Wygląda na to, że pomału stabilizuje się sytuacja na polskim rynku akcji po gwałtownej przecenie spółek oraz obligacji po interwencji NBP. Warto więc przyjrzeć się sytuacji po burzy, jaka miała miejsce w poprzednich tygodniach, i sprawdzić, jakie wnioski wyciągnęli zarządzający.
Obligacje też tracą
Oczywiście żadną niespodzianką nie są potężne spadki notowań funduszy akcji. Co zrozumiałe, to ten rynek najszybciej i najmocniej dał się ponieść panice związanej z koronawirusem. Obecnie indeks polskich dużych spółek od początku roku jest około 30 proc. pod kreską, z kolei wskaźniki średnich i małych firm straciły odpowiednio po około 22 i 15 proc.
Według nieco opóźnionych wycen, czyli nieuwzględniających ostatnich całkiem udanych sesji na GPW, fundusze akcji polskich od początku roku notują przeciętnie 29-proc. straty. Fundusze „misiów" spadły o 23 proc. Również fundusze globalne, czy to rynków wschodzących, czy rozwiniętych, mają podobne wyniki, choć te drugie miały udany początek roku.
Niespodzianką mogą być stopy zwrotu funduszy dłużnych. Mocno zyskały na przełomie lutego i marca, przynosząc w kilka tygodni nawet 2–3 proc. zysku.
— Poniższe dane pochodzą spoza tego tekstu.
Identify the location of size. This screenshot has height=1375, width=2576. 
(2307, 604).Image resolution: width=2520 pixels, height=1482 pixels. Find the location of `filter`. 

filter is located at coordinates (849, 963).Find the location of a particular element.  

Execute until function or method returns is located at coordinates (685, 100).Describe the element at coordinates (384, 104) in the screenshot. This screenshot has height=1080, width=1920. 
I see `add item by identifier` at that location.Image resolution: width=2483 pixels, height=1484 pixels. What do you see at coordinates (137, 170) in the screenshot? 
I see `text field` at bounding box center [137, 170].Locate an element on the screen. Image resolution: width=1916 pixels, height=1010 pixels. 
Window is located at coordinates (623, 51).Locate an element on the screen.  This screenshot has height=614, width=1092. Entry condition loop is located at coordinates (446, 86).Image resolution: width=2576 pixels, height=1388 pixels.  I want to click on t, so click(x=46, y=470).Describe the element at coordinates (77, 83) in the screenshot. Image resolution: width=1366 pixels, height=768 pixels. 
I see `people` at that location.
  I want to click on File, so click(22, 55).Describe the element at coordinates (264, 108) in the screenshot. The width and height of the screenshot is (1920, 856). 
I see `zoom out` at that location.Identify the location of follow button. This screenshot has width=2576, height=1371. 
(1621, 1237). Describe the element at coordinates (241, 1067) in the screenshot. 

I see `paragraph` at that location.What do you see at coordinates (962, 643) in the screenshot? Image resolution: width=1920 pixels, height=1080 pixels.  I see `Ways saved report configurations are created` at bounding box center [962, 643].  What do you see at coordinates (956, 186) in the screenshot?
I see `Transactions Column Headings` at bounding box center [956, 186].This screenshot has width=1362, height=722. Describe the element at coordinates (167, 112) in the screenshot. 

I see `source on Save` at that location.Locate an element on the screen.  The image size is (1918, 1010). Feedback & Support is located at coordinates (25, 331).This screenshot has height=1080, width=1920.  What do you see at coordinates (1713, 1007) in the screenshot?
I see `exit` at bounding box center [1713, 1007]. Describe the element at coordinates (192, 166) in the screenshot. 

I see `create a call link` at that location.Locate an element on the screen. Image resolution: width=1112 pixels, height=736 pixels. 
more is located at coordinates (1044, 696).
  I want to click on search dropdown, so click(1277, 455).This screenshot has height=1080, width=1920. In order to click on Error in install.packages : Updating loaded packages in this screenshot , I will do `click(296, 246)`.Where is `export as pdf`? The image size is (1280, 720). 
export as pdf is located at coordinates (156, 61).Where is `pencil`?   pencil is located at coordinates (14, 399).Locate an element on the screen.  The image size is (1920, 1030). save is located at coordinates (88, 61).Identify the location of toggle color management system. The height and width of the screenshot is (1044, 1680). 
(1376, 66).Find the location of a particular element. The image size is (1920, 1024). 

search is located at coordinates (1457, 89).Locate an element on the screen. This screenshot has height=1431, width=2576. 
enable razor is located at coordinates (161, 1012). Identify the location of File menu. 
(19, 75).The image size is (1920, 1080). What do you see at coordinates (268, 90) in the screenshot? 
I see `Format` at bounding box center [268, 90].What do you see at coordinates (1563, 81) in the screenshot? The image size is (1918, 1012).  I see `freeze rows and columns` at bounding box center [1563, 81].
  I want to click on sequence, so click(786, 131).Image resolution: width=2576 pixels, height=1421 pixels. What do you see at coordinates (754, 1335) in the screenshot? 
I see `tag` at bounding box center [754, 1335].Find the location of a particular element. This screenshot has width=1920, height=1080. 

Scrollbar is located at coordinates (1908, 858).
Uczestnicy tych funduszy długo się jednak nie cieszyli z takich wyników. Fala umorzeń dosięgła i tę część rynku. W efekcie pojawiły się problemy z płynnością, co poskutkowało znaczną przeceną obligacji skarbowych oraz korporacyjnych.
Jak na razie średni wynik w funduszach skarbowych długoterminowych od początku roku to 0,3 proc. Są jednak niepokojące straty, jak np. PZU Papierów Dłużnych Polonez, który od początku roku jest 6,36 proc. pod kreską (wycena na 18 marca). Z drugiej strony mamy NN Obligacji z 1,8-proc. zyskiem. Kiepsko wypadają też niektóre strategie z grupy dłużnych uniwersalnych długoterminowych. Dwa fundusze, czyli Alior Obligacji Światowych oraz PZU Dłużny Aktywny, mają ponad 6-proc. straty.